Gelecek birkaç bin yıl boyunca, tarım ve tahıl ekimi, Orta Doğu ve güneybatı Asya’ya, Nil Vadisi, Mezopotamya ve İndus Vadisi’nin doğusundaki diğer avcı-toplayıcı halklarla ticaret yoluyla yayıldı.

İlk Mayalı Ekmek

Maya ile yapılan ilk bilinen mayalanmış ekmek, yaklaşık M.Ö. 1000 yılında Mısır’a kadar uzanmaktadır.

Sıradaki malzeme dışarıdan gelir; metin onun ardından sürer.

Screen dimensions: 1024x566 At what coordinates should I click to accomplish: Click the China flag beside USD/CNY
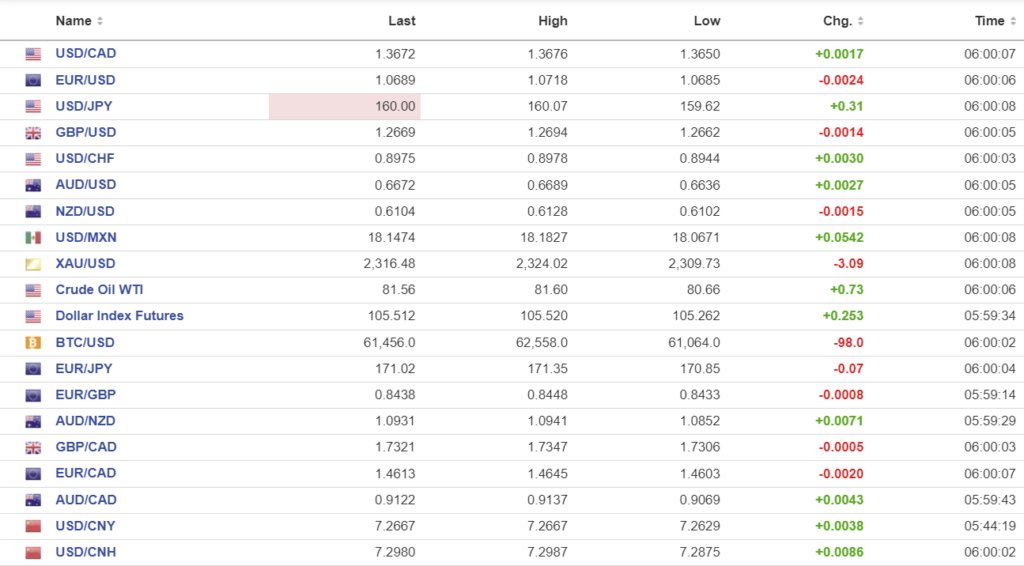click(x=33, y=526)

Önceleri tahıl iki düz taş parçası arasında ezilerek un haline getiriliyordu. Bu un, suyla karıştırıldıktan sonra açık havada yakılan ateşler üzerine yerleştirilen kızgın taşların üzerinde pişirilerek ekmek haline dönüştürülüyordu. Un elde etmek için buğday, arpa, çavdar, mısır ve darıdan yararlanılıyordu. M.Ö. 3500 yıllarında Mısır’da Tep şehrinde ekmek yapıldığı tesbit edilmiştir. Eski Mısırlılardan kalma duvar resimlerinde, taşların arasında tahıl ezerek un elde etmeye çalışan kadınları canlandıran tablolar da vardır. O dönemin ekmekleri, oldukça sertti. Ancak, yassı somunların askeri kamplara ya da av bölgelerine taşınması da, oldukça kolaydı. Günümüze kadar kalabilen ilk ekmek örnekleri, Hindistan’da bulunan çapati ile îskoçya’ nın yulaf ekmeğidir. Yukarıda bahsettiğimiz ekmek türlerinin hiçbirisinde, maya kullanılmadığından, hepsi de basık ve sertti. Mayanın bulunuşu bir rastlantı sonucu oldu.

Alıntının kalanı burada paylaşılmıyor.